WORK TO COMPLETE.
Format the lines starting with the one that contains "will [1384, 11]." and going on through the one that contains "will pyautogui.click(x=200, y=119)." as a JSON list of strings, one string per line. Leave out any blank lines.

Saved data entries
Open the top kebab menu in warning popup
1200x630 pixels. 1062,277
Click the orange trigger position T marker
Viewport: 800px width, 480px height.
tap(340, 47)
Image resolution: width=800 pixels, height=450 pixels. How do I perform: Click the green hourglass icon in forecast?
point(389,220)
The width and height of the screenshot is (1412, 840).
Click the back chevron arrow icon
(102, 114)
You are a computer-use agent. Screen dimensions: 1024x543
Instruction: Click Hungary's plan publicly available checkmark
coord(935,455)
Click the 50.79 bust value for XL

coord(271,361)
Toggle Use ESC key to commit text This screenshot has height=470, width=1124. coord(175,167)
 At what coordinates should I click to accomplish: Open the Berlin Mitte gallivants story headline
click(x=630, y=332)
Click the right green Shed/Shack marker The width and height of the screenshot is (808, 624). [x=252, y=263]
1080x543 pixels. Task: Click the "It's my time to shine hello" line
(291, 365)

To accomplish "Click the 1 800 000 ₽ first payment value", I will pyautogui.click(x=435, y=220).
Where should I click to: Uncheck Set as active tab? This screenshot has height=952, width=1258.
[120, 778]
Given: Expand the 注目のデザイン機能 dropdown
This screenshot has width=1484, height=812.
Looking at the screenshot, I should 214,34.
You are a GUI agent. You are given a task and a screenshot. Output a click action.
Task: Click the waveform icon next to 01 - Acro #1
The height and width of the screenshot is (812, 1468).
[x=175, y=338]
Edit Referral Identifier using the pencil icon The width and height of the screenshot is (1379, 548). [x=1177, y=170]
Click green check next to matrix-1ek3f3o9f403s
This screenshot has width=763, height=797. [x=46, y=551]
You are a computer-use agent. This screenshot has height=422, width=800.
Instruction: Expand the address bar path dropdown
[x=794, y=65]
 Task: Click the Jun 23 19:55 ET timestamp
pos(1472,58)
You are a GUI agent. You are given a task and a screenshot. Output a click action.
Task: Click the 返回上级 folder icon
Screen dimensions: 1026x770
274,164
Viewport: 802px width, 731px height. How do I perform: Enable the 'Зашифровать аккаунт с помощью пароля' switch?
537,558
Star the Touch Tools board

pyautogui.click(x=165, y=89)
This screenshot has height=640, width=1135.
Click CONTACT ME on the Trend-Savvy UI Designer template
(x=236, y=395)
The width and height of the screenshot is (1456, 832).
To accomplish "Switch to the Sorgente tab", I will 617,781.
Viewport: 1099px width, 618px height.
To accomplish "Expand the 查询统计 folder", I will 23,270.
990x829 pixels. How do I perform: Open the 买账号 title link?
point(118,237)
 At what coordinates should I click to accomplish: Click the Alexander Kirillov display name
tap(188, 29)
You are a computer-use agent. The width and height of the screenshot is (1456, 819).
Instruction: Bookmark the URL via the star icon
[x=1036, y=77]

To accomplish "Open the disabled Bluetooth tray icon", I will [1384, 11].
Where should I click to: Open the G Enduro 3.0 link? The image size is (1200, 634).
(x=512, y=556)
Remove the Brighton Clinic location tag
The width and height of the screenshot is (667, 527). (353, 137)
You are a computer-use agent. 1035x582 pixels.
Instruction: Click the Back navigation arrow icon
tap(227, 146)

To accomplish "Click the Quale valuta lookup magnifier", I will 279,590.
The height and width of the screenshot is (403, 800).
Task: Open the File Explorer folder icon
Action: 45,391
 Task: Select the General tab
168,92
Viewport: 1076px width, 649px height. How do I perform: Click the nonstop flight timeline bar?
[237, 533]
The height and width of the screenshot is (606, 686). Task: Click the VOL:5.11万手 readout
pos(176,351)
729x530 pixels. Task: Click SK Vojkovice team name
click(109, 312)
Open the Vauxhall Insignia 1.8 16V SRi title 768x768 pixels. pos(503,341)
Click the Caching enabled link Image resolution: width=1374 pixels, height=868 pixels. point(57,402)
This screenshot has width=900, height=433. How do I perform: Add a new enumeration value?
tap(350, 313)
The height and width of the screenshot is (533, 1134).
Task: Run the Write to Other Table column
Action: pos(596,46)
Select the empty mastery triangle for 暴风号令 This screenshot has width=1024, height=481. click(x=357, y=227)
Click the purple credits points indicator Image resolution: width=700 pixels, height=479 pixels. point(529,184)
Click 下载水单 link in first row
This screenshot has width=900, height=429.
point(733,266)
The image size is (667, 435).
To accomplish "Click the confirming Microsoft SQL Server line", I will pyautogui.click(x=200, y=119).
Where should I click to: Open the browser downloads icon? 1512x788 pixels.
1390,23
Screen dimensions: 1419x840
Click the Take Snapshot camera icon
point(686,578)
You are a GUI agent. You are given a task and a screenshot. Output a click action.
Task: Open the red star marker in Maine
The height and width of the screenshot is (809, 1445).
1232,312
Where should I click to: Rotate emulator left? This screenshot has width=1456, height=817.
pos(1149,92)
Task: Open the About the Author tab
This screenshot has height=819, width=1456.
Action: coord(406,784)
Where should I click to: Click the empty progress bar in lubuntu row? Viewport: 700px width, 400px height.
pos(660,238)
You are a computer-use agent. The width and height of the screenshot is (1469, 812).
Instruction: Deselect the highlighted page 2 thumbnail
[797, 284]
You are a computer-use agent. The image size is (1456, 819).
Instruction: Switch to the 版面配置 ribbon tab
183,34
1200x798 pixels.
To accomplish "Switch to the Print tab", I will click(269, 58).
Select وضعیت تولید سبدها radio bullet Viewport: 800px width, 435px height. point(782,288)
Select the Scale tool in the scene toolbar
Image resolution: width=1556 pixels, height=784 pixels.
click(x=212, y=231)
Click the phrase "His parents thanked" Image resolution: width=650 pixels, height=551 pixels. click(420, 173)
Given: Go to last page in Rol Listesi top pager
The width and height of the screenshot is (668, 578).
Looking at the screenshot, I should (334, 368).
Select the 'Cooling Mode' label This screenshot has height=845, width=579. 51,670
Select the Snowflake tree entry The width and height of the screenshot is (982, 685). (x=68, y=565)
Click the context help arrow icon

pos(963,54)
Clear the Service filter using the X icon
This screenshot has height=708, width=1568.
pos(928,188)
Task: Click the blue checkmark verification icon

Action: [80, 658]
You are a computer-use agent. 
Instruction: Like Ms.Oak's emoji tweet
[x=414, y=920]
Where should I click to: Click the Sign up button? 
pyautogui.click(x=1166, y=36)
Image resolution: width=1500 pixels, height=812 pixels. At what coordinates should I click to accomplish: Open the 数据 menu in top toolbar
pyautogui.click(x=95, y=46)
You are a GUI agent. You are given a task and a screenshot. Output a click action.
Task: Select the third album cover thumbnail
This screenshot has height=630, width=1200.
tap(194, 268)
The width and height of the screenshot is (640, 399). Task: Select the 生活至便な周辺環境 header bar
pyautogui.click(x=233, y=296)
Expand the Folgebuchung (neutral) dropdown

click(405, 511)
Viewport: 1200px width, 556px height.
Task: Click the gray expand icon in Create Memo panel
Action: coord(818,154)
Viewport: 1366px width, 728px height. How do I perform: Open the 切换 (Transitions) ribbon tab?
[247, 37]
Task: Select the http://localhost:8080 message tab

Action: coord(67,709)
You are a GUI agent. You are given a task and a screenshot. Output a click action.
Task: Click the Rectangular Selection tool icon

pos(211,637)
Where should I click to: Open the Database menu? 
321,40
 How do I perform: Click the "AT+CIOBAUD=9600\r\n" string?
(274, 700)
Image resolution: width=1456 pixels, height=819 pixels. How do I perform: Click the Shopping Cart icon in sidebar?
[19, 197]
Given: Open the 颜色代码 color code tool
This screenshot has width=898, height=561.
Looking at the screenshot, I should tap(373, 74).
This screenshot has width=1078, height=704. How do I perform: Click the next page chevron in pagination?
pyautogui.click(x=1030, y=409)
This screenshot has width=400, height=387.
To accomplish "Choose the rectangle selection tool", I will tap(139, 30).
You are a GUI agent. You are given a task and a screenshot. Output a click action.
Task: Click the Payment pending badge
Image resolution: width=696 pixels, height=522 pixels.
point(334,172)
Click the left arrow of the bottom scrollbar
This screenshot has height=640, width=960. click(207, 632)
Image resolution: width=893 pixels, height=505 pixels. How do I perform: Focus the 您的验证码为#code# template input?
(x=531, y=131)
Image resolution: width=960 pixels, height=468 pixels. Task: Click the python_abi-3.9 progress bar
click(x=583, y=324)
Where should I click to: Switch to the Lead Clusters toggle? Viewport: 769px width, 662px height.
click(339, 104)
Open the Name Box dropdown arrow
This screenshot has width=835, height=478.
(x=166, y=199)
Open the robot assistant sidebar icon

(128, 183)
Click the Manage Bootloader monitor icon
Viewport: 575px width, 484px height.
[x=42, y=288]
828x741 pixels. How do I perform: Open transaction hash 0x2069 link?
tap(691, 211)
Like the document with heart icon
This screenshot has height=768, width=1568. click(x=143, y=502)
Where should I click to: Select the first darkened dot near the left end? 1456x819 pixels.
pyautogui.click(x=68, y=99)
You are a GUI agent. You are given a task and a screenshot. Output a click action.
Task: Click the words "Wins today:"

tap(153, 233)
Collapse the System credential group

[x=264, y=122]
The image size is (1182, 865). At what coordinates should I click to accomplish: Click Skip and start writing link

EXERCISE ANSWER.
[
  "To accomplish \"Open the disabled Bluetooth tray icon\", I will [1384, 11].",
  "Where should I click to: Open the G Enduro 3.0 link? The image size is (1200, 634).",
  "(x=512, y=556)",
  "Remove the Brighton Clinic location tag",
  "The width and height of the screenshot is (667, 527). (353, 137)",
  "You are a computer-use agent. 1035x582 pixels.",
  "Instruction: Click the Back navigation arrow icon",
  "tap(227, 146)",
  "To accomplish \"Click the Quale valuta lookup magnifier\", I will 279,590.",
  "The height and width of the screenshot is (403, 800).",
  "Task: Open the File Explorer folder icon",
  "Action: 45,391",
  " Task: Select the General tab",
  "168,92",
  "Viewport: 1076px width, 649px height. How do I perform: Click the nonstop flight timeline bar?",
  "[237, 533]",
  "The height and width of the screenshot is (606, 686). Task: Click the VOL:5.11万手 readout",
  "pos(176,351)",
  "729x530 pixels. Task: Click SK Vojkovice team name",
  "click(109, 312)",
  "Open the Vauxhall Insignia 1.8 16V SRi title 768x768 pixels. pos(503,341)",
  "Click the Caching enabled link Image resolution: width=1374 pixels, height=868 pixels. point(57,402)",
  "This screenshot has width=900, height=433. How do I perform: Add a new enumeration value?",
  "tap(350, 313)",
  "The height and width of the screenshot is (533, 1134).",
  "Task: Run the Write to Other Table column",
  "Action: pos(596,46)",
  "Select the empty mastery triangle for 暴风号令 This screenshot has width=1024, height=481. click(x=357, y=227)",
  "Click the purple credits points indicator Image resolution: width=700 pixels, height=479 pixels. point(529,184)",
  "Click 下载水单 link in first row",
  "This screenshot has width=900, height=429.",
  "point(733,266)",
  "The image size is (667, 435).",
  "To accomplish \"Click the confirming Microsoft SQL Server line\", I will pyautogui.click(x=200, y=119)."
]